_PAGE TEXT_
## Start

[<prev] [next>] [<thread-prev] [thread-next>] [day] [month] [year] [list]
Message-ID: <aFvDqAGAM3RbPh8G@yilunxu-OptiPlex-7050>
Date: Wed, 25 Jun 2025 17:38:48 +0800
From: Xu Yilun <yilun.xu@...ux.intel.com>
To: "Aneesh Kumar K.V" <aneesh.kumar@...nel.org>
Cc: jgg@...dia.com, jgg@...pe.ca, kevin.tian@...el.com, will@...nel.org,
iommu@...ts.linux.dev, linux-kernel@...r.kernel.org,
joro@...tes.org, robin.murphy@....com, shuah@...nel.org,
nicolinc@...dia.com, aik@....com, dan.j.williams@...el.com,
baolu.lu@...ux.intel.com, yilun.xu@...el.com
Subject: Re: [PATCH v2 3/4] iommufd: Destroy vdevice on idevice destroy
On Wed, Jun 25, 2025 at 12:10:28PM +0530, Aneesh Kumar K.V wrote:
> Xu Yilun <yilun.xu@...ux.intel.com> writes:
>
> > Destroy iommufd_vdevice(vdev) on iommufd_idevice(idev) destroy so that
> > vdev can't outlive idev.
> >
> > iommufd_device(idev) represents the physical device bound to iommufd,
> > while the iommufd_vdevice(vdev) represents the virtual instance of the
> > physical device in the VM. The lifecycle of the vdev should not be
> > longer than idev. This doesn't cause real problem on existing use cases
> > cause vdev doesn't impact the physical device, only provides
> > virtualization information. But to extend vdev for Confidential
> > Computing(CC), there are needs to do secure configuration for the vdev,
> > e.g. TSM Bind/Unbind. These configurations should be rolled back on idev
> > destroy, or the external driver(VFIO) functionality may be impact.

## End

_LISTED RECORDS_

## Start

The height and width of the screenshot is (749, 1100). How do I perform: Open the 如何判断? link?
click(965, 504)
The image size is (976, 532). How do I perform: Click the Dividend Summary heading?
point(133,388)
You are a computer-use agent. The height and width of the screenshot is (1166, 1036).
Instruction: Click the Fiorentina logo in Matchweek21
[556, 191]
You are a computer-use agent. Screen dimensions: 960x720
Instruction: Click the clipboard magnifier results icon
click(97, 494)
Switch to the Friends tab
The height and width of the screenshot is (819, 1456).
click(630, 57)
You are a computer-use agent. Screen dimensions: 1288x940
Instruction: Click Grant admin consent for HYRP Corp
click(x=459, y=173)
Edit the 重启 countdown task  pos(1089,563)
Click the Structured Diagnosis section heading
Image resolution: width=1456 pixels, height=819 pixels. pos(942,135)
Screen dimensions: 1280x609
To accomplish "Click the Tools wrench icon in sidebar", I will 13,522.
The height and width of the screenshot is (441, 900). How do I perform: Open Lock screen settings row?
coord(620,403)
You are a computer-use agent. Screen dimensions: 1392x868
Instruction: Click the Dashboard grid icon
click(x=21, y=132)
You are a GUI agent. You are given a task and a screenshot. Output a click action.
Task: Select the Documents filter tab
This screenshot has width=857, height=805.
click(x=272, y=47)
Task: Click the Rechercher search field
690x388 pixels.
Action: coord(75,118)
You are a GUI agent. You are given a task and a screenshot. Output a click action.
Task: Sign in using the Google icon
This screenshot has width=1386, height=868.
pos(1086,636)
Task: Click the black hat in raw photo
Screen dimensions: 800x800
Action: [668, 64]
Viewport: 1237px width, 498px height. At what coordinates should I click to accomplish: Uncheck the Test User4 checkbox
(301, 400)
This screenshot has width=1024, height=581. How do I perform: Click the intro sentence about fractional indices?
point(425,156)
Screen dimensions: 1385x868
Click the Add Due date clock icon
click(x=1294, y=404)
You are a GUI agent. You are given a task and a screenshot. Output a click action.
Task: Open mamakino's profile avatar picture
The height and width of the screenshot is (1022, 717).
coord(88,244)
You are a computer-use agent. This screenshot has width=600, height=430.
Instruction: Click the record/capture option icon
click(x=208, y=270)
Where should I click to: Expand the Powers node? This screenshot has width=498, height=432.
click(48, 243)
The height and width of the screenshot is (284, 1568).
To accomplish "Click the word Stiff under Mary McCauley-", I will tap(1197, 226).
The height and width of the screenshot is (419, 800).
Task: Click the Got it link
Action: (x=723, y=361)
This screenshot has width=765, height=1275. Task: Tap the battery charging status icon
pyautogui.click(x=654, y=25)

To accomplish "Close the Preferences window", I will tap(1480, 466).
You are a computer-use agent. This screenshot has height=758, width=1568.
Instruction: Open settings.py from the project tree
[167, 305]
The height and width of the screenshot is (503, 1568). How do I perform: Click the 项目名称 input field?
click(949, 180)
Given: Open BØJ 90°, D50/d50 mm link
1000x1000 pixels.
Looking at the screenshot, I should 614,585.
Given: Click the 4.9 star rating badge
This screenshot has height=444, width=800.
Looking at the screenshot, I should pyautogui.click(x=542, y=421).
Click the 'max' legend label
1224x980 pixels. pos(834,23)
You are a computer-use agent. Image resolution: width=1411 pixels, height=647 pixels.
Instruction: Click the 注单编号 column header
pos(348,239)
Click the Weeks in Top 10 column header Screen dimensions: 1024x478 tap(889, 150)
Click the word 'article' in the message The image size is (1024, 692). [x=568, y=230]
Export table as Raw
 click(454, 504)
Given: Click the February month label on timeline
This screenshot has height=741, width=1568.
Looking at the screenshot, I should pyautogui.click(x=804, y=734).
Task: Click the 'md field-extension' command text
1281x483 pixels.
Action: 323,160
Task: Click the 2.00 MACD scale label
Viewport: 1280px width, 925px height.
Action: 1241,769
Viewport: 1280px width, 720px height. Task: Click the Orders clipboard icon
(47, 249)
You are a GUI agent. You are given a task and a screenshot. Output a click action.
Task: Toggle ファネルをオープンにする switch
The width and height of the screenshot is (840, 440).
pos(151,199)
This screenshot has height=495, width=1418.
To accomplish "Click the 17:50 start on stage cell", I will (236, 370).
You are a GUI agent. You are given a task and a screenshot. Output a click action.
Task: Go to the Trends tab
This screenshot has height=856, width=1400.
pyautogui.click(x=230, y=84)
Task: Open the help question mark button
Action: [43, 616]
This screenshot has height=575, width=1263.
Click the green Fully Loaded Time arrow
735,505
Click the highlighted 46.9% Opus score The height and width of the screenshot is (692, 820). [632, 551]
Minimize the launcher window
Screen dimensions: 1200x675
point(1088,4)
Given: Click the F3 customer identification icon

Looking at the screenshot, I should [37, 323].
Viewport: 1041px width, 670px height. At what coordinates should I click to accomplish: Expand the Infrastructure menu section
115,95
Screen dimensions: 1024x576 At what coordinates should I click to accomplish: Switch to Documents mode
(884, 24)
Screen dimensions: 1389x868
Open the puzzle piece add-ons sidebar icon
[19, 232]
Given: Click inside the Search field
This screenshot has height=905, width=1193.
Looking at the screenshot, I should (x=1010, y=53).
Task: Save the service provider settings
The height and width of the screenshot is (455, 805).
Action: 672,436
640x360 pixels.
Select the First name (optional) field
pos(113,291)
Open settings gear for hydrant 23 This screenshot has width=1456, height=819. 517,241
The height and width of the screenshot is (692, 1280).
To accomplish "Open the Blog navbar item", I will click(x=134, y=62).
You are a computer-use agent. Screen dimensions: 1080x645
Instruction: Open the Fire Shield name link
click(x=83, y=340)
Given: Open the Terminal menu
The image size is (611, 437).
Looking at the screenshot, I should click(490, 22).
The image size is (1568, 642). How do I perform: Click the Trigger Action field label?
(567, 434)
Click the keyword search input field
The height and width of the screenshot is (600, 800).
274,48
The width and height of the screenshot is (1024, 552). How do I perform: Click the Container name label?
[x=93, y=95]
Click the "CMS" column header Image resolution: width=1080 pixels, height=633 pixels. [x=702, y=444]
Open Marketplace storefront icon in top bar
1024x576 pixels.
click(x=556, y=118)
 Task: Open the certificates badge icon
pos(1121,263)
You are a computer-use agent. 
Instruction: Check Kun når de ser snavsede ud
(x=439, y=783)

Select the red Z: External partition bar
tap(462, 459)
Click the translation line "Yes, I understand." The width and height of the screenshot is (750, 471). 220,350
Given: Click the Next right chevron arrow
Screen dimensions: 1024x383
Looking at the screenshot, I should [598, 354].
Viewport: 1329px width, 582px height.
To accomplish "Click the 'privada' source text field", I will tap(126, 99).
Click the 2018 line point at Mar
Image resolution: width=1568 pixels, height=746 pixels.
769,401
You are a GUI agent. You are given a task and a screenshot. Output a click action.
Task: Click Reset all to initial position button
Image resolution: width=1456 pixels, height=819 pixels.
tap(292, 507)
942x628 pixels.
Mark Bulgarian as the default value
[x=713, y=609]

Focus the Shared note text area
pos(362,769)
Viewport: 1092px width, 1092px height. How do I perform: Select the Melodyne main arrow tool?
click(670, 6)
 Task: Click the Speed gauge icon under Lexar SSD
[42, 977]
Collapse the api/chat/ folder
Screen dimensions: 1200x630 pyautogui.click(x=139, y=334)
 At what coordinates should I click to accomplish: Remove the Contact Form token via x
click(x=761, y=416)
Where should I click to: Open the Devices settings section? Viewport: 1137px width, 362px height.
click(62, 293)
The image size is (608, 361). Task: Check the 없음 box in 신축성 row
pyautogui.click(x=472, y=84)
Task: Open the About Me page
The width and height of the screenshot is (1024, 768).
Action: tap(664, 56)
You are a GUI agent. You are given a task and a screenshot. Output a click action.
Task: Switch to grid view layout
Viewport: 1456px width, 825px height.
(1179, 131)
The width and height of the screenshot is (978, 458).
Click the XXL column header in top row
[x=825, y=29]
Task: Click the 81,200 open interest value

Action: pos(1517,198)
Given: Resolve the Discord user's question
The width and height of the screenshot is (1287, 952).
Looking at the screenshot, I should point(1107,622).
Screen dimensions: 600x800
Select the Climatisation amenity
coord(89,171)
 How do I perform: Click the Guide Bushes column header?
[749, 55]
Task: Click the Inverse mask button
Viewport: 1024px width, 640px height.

## End

_DIRECTION_
In the iommufd patch message, what does iommufd_vdevice (vdev) represent?

_OUTPUT OF THE EXERCISE_
The virtual instance of the physical device in the VM.